→ Exercise objective
Repeat the entries below exactly. Begin with the first line and end with the line that contains "معلومات وطرائف (744, 2038)".
>>>
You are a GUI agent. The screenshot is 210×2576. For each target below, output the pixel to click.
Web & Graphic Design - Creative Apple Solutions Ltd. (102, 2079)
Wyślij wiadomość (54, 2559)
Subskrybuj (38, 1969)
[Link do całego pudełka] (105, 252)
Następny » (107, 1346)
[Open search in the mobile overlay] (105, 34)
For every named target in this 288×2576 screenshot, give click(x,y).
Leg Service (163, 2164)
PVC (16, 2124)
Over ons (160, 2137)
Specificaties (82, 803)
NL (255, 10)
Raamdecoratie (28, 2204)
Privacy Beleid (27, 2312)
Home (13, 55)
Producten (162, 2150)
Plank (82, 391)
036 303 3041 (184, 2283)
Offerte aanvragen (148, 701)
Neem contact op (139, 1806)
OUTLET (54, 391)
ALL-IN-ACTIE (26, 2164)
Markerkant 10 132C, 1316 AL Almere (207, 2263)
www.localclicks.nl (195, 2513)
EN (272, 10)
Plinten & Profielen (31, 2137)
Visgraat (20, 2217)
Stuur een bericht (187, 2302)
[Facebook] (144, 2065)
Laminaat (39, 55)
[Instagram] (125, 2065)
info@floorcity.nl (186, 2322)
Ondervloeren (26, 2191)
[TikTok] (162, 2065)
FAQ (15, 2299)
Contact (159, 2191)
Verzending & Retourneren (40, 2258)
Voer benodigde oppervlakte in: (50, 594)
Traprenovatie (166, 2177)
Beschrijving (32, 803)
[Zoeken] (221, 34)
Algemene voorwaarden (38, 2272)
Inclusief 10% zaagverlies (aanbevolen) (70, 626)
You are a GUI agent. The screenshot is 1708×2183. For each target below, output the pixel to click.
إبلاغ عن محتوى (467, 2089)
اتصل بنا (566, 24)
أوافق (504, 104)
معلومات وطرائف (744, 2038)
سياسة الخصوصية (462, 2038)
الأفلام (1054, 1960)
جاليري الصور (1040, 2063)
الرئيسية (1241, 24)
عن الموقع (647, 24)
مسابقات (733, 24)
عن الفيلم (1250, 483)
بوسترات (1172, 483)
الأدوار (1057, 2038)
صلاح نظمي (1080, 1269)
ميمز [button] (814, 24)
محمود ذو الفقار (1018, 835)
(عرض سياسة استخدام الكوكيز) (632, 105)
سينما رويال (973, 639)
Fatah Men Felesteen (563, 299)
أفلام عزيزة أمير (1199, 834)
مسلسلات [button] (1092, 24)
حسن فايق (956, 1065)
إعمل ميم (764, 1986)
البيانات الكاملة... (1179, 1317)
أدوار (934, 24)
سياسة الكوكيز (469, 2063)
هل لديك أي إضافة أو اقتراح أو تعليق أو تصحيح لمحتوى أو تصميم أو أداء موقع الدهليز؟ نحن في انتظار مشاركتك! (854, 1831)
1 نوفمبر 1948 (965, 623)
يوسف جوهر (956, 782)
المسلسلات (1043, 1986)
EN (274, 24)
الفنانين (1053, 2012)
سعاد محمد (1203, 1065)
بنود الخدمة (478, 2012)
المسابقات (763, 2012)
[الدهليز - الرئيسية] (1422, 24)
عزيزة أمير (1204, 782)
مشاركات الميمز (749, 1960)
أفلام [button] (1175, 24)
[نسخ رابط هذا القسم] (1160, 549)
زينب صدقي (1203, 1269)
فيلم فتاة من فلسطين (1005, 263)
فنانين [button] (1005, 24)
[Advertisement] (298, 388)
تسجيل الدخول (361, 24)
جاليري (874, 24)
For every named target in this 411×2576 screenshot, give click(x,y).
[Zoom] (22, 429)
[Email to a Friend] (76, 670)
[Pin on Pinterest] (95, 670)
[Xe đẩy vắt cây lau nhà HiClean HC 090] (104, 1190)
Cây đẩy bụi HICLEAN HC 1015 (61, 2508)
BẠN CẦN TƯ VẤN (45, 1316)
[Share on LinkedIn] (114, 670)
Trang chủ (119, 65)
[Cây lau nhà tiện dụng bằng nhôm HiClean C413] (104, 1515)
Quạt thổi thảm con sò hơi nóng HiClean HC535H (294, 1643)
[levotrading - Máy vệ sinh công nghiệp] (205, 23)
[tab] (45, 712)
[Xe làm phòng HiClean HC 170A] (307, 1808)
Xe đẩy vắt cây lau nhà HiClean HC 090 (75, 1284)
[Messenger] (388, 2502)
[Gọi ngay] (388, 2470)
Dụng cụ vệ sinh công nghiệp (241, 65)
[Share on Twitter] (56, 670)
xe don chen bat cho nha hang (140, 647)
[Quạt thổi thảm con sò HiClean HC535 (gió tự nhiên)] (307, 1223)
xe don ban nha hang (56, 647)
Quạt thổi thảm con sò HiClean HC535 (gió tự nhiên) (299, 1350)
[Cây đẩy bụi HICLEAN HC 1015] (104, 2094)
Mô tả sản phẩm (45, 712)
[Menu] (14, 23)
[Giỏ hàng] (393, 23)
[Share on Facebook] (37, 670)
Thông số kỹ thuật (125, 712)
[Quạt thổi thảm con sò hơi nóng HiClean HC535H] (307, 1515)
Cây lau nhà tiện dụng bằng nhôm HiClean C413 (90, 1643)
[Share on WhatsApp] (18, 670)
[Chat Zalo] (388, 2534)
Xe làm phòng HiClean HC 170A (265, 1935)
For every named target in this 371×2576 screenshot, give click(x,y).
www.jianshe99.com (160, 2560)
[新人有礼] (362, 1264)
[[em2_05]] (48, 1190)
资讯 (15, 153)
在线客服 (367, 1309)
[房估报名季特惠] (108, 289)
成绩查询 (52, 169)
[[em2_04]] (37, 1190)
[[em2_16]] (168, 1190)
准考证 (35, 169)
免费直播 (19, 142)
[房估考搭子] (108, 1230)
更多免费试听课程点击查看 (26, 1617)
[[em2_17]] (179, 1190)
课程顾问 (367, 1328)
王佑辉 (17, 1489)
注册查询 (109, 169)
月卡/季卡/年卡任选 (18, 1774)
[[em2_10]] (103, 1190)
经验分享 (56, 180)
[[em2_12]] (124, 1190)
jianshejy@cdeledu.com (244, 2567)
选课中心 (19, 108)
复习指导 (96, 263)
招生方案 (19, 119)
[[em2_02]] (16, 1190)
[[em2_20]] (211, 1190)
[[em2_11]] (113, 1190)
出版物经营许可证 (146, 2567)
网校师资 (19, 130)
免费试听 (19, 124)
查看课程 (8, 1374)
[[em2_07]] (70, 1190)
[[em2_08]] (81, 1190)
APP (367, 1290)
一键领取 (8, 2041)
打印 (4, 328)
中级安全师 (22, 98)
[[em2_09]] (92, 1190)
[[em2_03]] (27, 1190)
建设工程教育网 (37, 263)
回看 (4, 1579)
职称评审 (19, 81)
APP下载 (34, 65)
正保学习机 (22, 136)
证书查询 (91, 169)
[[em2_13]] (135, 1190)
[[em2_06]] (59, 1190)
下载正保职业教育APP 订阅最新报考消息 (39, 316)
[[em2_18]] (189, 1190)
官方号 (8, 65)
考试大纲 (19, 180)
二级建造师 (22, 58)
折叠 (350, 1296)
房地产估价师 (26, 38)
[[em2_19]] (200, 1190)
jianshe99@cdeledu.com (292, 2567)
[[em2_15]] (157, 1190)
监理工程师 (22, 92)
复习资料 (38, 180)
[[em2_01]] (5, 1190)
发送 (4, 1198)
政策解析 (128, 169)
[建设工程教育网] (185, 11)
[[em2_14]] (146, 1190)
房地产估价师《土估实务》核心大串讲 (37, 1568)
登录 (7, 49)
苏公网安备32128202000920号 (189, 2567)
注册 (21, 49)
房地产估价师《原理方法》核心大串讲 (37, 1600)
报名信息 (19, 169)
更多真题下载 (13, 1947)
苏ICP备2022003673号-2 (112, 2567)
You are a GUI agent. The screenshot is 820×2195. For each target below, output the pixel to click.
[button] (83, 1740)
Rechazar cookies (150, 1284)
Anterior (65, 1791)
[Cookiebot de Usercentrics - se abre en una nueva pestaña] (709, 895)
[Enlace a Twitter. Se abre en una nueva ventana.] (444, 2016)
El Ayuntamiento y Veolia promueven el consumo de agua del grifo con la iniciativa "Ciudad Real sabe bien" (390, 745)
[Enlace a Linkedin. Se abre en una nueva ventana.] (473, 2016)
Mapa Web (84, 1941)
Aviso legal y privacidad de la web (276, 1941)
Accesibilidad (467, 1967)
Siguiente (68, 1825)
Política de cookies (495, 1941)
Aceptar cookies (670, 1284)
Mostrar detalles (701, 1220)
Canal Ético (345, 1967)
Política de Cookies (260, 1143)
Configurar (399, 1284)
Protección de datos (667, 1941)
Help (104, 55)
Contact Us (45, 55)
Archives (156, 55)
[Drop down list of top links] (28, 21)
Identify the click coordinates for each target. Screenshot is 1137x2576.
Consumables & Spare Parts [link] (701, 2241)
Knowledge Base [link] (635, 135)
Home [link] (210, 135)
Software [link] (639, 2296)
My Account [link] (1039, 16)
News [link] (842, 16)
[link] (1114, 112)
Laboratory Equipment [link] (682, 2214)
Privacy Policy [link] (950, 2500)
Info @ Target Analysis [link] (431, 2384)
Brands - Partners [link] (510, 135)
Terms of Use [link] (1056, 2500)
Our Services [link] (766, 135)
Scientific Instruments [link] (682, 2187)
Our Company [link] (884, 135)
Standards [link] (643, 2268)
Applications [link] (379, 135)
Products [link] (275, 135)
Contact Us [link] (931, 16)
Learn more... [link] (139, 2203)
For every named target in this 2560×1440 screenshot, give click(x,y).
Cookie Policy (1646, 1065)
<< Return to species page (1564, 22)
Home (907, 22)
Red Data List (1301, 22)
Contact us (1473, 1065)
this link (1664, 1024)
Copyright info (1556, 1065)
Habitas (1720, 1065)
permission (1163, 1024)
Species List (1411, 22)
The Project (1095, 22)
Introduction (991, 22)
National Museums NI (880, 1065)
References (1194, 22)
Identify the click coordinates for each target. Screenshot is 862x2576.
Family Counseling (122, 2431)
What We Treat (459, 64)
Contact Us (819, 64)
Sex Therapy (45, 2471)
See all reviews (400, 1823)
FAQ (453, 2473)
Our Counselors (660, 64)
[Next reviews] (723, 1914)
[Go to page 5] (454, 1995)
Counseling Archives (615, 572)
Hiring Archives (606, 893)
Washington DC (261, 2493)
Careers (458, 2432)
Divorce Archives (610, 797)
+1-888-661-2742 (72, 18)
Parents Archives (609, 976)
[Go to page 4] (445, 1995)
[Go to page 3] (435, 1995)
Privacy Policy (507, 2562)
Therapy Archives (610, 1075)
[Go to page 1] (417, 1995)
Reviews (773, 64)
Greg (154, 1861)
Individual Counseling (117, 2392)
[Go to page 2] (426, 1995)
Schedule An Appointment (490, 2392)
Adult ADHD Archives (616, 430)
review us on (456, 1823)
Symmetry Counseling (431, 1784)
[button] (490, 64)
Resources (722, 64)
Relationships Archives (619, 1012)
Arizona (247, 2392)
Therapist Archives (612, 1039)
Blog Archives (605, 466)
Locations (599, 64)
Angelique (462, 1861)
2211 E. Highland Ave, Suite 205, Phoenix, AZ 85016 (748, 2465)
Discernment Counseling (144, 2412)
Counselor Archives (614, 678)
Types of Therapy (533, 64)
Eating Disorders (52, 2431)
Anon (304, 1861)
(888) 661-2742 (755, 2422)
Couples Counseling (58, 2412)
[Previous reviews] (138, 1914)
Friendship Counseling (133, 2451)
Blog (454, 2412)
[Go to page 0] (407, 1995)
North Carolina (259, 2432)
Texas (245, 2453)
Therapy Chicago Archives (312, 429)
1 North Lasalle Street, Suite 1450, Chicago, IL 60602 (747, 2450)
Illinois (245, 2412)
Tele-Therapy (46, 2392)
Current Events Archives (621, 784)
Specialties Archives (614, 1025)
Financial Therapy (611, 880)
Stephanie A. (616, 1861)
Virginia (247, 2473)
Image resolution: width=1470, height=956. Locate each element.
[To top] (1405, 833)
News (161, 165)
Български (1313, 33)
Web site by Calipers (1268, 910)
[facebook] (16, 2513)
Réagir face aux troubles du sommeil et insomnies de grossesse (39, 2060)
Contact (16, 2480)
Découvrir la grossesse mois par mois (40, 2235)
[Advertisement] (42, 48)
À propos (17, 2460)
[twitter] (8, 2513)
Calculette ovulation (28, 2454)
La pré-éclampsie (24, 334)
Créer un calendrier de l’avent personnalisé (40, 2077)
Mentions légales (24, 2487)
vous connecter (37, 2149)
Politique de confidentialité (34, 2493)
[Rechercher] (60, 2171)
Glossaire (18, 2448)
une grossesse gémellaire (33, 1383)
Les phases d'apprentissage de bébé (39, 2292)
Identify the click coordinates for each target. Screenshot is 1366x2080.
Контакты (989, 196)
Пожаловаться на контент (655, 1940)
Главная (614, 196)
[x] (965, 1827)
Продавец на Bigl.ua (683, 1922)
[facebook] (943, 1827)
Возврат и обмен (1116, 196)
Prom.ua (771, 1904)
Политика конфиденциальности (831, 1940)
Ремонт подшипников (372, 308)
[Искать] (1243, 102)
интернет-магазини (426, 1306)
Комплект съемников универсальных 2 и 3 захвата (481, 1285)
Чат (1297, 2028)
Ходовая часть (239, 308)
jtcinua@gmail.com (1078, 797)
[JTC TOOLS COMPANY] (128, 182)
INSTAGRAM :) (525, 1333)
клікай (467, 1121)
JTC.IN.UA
<<<
→ Answer to this task
You are a GUI agent. The screenshot is 210×2576. For each target below, output the pixel to click.
Web & Graphic Design - Creative Apple Solutions Ltd. (102, 2079)
Wyślij wiadomość (54, 2559)
Subskrybuj (38, 1969)
[Link do całego pudełka] (105, 252)
Następny » (107, 1346)
[Open search in the mobile overlay] (105, 34)
For every named target in this 288×2576 screenshot, give click(x,y).
Leg Service (163, 2164)
PVC (16, 2124)
Over ons (160, 2137)
Specificaties (82, 803)
NL (255, 10)
Raamdecoratie (28, 2204)
Privacy Beleid (27, 2312)
Home (13, 55)
Producten (162, 2150)
Plank (82, 391)
036 303 3041 (184, 2283)
Offerte aanvragen (148, 701)
Neem contact op (139, 1806)
OUTLET (54, 391)
ALL-IN-ACTIE (26, 2164)
Markerkant 10 132C, 1316 AL Almere (207, 2263)
www.localclicks.nl (195, 2513)
EN (272, 10)
Plinten & Profielen (31, 2137)
Visgraat (20, 2217)
Stuur een bericht (187, 2302)
[Facebook] (144, 2065)
Laminaat (39, 55)
[Instagram] (125, 2065)
info@floorcity.nl (186, 2322)
Ondervloeren (26, 2191)
[TikTok] (162, 2065)
FAQ (15, 2299)
Contact (159, 2191)
Verzending & Retourneren (40, 2258)
Voer benodigde oppervlakte in: (50, 594)
Traprenovatie (166, 2177)
Beschrijving (32, 803)
[Zoeken] (221, 34)
Algemene voorwaarden (38, 2272)
Inclusief 10% zaagverlies (aanbevolen) (70, 626)
You are a GUI agent. The screenshot is 1708×2183. For each target below, output the pixel to click.
إبلاغ عن محتوى (467, 2089)
اتصل بنا (566, 24)
أوافق (504, 104)
معلومات وطرائف (744, 2038)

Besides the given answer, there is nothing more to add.